The Gender Equality Network (GEN)—a network of more than 100 local and international NGOs and civil society organizations—vowed to help the women seek justice.

GEN said it had received a letter of complaint alleging that a senior figure at one of its member organizations had engaged in sexual harassment and assault, as well as exploitative behavior toward staff, and of abusing their authority. It did not name the organization or the accused in the statement.

“GEN condemns any member or employee who commits or enables any violations of human rights, women’s rights, and the rights of minorities,” it said in a statement released on Monday, adding that the truth would be exposed and the necessary action taken.

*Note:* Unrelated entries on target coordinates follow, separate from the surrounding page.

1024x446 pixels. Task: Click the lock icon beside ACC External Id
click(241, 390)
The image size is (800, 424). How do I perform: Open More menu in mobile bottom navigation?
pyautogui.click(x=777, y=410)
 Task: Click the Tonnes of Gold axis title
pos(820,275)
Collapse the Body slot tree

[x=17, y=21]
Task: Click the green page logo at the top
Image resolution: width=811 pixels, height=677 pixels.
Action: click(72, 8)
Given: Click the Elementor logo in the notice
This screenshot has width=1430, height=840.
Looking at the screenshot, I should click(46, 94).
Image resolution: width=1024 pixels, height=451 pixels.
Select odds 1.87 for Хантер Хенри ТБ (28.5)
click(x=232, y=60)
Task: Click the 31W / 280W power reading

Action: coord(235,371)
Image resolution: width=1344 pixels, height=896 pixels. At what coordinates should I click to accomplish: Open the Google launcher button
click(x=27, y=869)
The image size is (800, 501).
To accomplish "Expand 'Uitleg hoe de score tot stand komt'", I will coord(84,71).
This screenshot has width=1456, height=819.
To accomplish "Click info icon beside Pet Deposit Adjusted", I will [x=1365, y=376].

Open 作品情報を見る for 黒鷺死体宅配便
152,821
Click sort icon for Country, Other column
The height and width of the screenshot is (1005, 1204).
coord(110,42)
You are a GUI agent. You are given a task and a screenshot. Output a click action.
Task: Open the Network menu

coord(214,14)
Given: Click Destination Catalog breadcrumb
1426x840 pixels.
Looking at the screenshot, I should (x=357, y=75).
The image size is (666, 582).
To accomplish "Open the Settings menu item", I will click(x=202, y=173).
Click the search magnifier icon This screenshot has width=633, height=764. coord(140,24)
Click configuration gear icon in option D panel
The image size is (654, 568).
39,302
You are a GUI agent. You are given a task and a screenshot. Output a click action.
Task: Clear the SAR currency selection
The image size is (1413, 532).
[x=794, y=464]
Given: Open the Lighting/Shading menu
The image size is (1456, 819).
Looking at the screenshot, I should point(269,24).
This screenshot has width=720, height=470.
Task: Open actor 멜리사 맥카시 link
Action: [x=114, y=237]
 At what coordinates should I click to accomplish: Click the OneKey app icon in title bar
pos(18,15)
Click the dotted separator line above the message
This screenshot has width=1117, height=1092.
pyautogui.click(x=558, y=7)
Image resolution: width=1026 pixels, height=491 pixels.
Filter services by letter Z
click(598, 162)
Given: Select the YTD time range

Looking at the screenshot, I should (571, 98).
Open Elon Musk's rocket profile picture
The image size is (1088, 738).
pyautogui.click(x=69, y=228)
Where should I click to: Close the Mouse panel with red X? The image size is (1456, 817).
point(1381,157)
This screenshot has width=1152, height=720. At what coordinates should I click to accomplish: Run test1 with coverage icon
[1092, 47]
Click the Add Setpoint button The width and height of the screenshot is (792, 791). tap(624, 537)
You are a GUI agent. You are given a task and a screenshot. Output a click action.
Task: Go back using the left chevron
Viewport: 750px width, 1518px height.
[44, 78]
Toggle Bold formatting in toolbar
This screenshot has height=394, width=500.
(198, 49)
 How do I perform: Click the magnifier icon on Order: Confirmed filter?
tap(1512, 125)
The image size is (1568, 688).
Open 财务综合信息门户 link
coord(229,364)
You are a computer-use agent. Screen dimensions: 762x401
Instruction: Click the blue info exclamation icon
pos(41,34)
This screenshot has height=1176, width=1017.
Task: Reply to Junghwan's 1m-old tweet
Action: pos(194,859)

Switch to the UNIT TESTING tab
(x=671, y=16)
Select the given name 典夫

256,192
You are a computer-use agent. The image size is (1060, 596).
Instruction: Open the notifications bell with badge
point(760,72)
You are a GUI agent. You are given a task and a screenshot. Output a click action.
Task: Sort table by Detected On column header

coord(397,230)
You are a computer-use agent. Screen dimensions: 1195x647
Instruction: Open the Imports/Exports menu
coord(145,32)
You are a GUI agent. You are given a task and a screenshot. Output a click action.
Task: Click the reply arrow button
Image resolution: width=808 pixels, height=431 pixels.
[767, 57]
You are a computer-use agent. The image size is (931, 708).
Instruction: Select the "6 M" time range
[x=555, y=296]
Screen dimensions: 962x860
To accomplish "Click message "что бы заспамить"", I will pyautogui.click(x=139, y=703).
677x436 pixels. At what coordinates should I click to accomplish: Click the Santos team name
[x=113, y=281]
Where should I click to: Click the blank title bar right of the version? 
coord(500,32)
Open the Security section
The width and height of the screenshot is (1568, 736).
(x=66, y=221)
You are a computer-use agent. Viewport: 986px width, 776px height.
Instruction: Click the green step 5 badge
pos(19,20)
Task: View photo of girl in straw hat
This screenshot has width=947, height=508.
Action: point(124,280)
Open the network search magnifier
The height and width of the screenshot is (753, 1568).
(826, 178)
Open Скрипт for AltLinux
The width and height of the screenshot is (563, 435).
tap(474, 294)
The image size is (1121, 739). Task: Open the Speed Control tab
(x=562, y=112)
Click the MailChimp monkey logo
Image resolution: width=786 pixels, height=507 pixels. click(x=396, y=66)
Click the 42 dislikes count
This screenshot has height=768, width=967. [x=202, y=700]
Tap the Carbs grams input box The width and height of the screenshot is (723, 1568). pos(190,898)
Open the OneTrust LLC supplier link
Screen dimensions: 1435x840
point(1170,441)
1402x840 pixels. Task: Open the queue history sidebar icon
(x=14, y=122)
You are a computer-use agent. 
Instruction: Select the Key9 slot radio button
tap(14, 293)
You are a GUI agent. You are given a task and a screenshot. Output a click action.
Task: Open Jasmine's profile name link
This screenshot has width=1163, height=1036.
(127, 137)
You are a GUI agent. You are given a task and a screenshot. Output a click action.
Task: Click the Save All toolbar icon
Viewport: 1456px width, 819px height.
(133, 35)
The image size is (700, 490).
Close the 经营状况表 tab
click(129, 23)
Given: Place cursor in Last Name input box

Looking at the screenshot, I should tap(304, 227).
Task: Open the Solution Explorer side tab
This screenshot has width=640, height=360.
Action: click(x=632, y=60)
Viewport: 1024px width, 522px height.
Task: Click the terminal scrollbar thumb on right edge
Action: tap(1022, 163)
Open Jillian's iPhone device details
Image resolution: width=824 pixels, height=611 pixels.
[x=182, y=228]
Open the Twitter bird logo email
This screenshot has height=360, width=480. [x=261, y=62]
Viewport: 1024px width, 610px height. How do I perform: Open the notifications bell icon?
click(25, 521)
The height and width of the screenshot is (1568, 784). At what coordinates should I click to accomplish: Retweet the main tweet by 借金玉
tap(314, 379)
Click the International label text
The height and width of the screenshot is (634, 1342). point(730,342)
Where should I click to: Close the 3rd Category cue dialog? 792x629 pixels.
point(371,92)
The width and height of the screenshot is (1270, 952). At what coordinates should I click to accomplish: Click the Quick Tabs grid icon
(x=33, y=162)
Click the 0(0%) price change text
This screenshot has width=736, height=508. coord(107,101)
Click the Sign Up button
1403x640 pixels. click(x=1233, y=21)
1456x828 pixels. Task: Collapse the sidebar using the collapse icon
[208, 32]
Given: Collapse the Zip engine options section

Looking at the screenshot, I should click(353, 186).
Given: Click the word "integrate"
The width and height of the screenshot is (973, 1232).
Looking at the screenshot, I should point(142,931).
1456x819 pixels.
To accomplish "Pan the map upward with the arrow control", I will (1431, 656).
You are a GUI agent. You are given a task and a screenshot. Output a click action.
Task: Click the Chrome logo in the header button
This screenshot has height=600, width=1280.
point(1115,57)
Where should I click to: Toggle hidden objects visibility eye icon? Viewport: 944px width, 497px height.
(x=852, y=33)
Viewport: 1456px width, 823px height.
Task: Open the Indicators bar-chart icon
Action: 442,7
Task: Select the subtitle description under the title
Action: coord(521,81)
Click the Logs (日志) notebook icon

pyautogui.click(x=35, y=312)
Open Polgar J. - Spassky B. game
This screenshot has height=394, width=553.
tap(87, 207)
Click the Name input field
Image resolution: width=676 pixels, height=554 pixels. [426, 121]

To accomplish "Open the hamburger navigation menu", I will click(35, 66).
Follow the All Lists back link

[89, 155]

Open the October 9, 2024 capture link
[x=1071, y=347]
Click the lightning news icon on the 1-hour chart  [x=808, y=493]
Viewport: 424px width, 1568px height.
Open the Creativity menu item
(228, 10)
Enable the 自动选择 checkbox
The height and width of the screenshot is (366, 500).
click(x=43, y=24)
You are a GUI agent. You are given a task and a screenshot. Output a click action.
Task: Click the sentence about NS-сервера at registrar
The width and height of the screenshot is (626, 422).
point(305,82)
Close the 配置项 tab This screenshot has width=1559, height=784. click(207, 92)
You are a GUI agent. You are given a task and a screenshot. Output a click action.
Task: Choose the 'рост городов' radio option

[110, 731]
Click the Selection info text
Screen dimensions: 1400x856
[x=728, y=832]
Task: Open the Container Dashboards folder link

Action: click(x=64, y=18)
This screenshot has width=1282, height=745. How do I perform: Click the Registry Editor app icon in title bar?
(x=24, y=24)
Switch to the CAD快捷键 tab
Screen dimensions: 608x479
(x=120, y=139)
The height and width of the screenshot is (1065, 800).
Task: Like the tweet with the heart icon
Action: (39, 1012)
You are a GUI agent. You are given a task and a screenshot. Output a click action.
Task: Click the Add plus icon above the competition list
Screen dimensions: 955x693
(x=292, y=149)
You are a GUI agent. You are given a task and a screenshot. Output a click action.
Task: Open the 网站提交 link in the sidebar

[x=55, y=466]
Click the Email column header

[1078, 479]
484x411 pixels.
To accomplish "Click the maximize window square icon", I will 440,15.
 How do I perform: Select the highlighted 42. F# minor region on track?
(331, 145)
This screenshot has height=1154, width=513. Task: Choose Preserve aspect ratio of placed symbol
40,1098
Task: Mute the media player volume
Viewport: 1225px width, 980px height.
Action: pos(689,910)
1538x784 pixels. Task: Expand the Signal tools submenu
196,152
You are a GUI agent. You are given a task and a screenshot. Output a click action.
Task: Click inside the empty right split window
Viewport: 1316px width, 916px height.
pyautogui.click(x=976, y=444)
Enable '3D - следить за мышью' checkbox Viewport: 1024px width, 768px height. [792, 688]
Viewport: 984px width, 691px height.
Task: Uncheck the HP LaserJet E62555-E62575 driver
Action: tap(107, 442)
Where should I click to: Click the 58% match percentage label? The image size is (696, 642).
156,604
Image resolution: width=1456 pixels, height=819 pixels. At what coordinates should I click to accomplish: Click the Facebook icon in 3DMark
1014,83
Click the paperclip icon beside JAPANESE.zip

U Aung Myo Min, a member of GEN’s steering committee, told The Irrawaddy that the cases were reported by three female former employees of the accused person’s organization.

He confirmed that the complainants are the same women who recently shared their ordeals on Facebook.

He said his organization planned to meet with the women and would support them, respecting their wishes and decisions without any bias, whether they sought legal action or an apology.

The case came to light on July 12, when a woman started speaking out about sexual assaults that she and her female colleagues had been subjected to at their office, and sharing their stories on her Facebook account.

She said they were sexually harassed by the chief executive officer of the organization they worked for. She said he touched, hugged, tickled and sometimes even picked up in his arms or jumped over female staff, ignoring their demands that he stop.

After the first woman shared her story, a second posted about the harassment that she had faced. She later posted about another female employee who had experienced attempted rape.

One of the three women told The Irrawaddy on Tuesday that some women at the organization who experienced harassment had reported their cases to other managers, but their complaints were quickly disposed of and not followed up.

Far from having their complaints addressed, those who made them found themselves isolated in the office and were later pressured to resign, she said.

She said she and her colleagues were going public with their stories in order to encourage other victims to speak out as well as to highlight the sexual harassment that women have long faced in the workplace.

“I also want donor organizations to check the agencies they are funding to ensure they have anti-sexual harassment policies in place,” she said, adding that organizations that had donated funds to her former employer had been notified.

U Aung Myo Min of GEN said the case highlighted the need for organizations to adopt sexual harassment policies for staff and to put a complaints procedure in place.

“Sexual harassment cases can be tricky and hard to prove. But that shouldn’t prevent victims from making complaints or cause them to let their cases be dismissed. The victims know best whether they are victims of sexual exploitation,” he said.

The activist added that victims of sexual harassment and assault should be encouraged to make complaints. Thus, every organization needs to have a complaints procedure and a policy that ensures action is taken against the perpetrators of such acts — especially at organizations working in the human rights and gender equality sectors.